Page extract =>
--- START ---

Lee wins Bahamas LPGA on shortened course

By Doug FergusonMay 26, 2013, 11:35 am

PARADISE ISLAND, Bahamas – The golf course flooded, and then was closed for two days. The only way to hold the Bahamas LPGA Classic was to use 12 holes over three rounds. No one played the par-5 18th hole in competition until Sunday. It was a week like no other on the LPGA, especially for Ilhee Lee.

''This is the best day in my life,'' she said. ''I'm so happy right now.''

Lee made a clutch par putt on the second-to-last hole in a raging wind to keep a one-shot lead, and then she drilled a fairway metal out of light rough and onto the 18th green to set up a two-putt birdie. That gave her a 5-under 42 and her first professional win, by two shots over Irene Cho.

It was only fitting that she finished in a downpour.

Flooding earlier in the week left so much of the Ocean Club course under water that the tour's best option – especially with new sponsors Ohio-based Pure Silk and the Bahamas Tourism Ministry – was to shorten the course to 12 holes and play three rounds to reach the 36 holes required for an official event.

First-time winners usually get showered with beer. In the rain, Jennie Lee sprayed her with shaving cream.

While the entire week was wild, it was memorable in so many ways for the 24-year-old from South Korea. She loves to swim and loves to gamble, and Lee couldn't have been in a better spot to kill the time. She played the opening two rounds with her idol, Se Ri Pak.

Starting the final round three shots out of the lead, with the wind blowing as hard as it had all week, she was thinking even par would do her well.

She holed a 30-foot putt from off the green on her first hole. She chipped in from 60 feet on the next hole. And after running into trouble on the next hole, a par 5, she hit 5-iron into the hurting, left-to-right wind to 10 feet for a third straight birdie.

''After the third hole I was thinking, 'Maybe this is the day to win,''' she said.

Lee hit 9-iron to tap-in range on her eighth hole to take the outright lead, but she left a long birdie putt from the fringe some 5 feet short. With a one-shot lead, she couldn't afford a bogey, and Lee drilled the par putt right in the center and lightly pumped her fist leaving the green.

''The most important putt,'' she said.

The birdie on the 18th hole affected only the final margin. Lee finished on 11-under 126 and picked up $195,000, more than enough to offset the $45 she lost in four nights at the casino. Asked if she was going back to the casino Sunday night, Lee smiled and signaled two thumbs-up.

--- END ---

Problem description =>
Continue the article about Ilhee Lee's Bahamas LPGA win from its last sentence. The items after this article have no connection to it.

Provided information =>
--- START ---

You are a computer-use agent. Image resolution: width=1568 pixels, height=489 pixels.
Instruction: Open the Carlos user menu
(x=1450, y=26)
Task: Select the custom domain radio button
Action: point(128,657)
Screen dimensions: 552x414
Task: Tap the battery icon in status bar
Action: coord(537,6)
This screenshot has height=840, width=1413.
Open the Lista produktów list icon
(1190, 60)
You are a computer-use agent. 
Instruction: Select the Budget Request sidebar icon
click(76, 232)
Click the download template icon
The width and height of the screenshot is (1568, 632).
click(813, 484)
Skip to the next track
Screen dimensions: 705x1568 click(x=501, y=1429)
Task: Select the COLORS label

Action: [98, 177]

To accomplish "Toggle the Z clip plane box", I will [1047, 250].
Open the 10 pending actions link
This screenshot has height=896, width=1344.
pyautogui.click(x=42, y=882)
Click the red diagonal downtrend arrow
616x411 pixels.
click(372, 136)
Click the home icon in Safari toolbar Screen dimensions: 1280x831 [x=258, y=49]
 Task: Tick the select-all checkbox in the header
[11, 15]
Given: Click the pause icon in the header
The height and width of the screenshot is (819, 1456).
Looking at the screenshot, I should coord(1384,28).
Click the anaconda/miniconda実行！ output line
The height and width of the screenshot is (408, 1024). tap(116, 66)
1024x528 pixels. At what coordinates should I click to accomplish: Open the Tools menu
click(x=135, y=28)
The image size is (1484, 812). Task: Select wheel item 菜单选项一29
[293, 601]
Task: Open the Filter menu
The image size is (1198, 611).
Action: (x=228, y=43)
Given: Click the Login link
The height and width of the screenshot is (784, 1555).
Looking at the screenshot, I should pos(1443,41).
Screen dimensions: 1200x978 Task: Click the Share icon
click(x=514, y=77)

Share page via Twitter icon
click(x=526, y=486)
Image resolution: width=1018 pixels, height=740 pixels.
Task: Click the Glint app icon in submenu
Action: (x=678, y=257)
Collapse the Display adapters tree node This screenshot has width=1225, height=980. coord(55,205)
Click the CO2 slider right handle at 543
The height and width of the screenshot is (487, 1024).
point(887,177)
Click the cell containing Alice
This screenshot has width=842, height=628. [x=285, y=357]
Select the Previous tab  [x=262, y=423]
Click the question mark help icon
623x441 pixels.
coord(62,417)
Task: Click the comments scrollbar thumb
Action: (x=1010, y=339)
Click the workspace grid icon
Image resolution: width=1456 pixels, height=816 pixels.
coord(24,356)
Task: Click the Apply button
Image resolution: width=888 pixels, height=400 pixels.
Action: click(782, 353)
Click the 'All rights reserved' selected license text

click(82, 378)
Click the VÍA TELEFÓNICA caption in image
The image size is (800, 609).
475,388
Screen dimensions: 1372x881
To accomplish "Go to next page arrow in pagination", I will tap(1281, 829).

--- END ---

Answer to the problem =>
Cho, who teed off two hours before Lee, got into the mix by holing a 9-iron into the wind from 118 yards on the par-5 11th hole – the fifth hole of her round – and birdied three of the last five holes for a 7-under 40. The 7 under matched the low score of the week.

Anna Nordqvist had a 2-under 45 to finish alone in third. Cristie Kerr, coming off a win in Kingsmill two weeks ago, was in position for so much of the day and couldn't make a putt, the strength of her game. She even laid flat on her stomach to line up a 7-foot attempt on her ninth hole, only to see it bump off line. Kerr had to settle for a 46 and a five-way tie for fourth that included Paula Creamer (45) and Mika Miyazato (45).

The most sensible routing was a strange one. Every player started on No. 10 and then jumped from one side to the next. The course dried enough that the par-5 18th was used for the first time all week, and the fourth hole – which had been converted from a par 5 to a par 3 – was eliminated.

''They did the best they could,'' Kerr said. ''Today was brutal with the wind. I didn't putt well enough and I couldn't steady myself in the wind. I'm glad the week is over. It was weird playing the 18th hole for the first time all week. I haven't seen it since Monday. I hope we get to play the whole golf course next year.''

Cho's eagle from the 11th fairway was but a small part of her exciting round. Two holes later, her shot drifted onto the sandy beach and she figured she might as well try to play it.

''It was in the beach, and there was some water around it,'' Cho said. ''And I was like, 'Shoot, I'm going to pull out a little Bill Haas and just try to get this up and over.' I got it out perfect.''

She saved par, just like Haas did in a playoff at the Tour Championship in 2011 that led him to win the FedEx Cup.

As hard as the wind was blowing over the final hour, and as the sky began to darken, it looked as though Cho's score of a 9-under 128 might be enough to win. Lee was simply flawless.

''I can't believe it right now,'' Lee said. It feels amazing. Awesome.''

First-time winners typically get showered with beer. It was raining so hard that Jennie Lee sprayed her with shaving cream. The winner posed for photos with her sunglasses covered in white cream and a smile that stayed with her all day.

The perks kept right on coming after the trophy presentation. She was awarded a silver bracelet from Tiffany's, and all first-time winners get a Rolex watch.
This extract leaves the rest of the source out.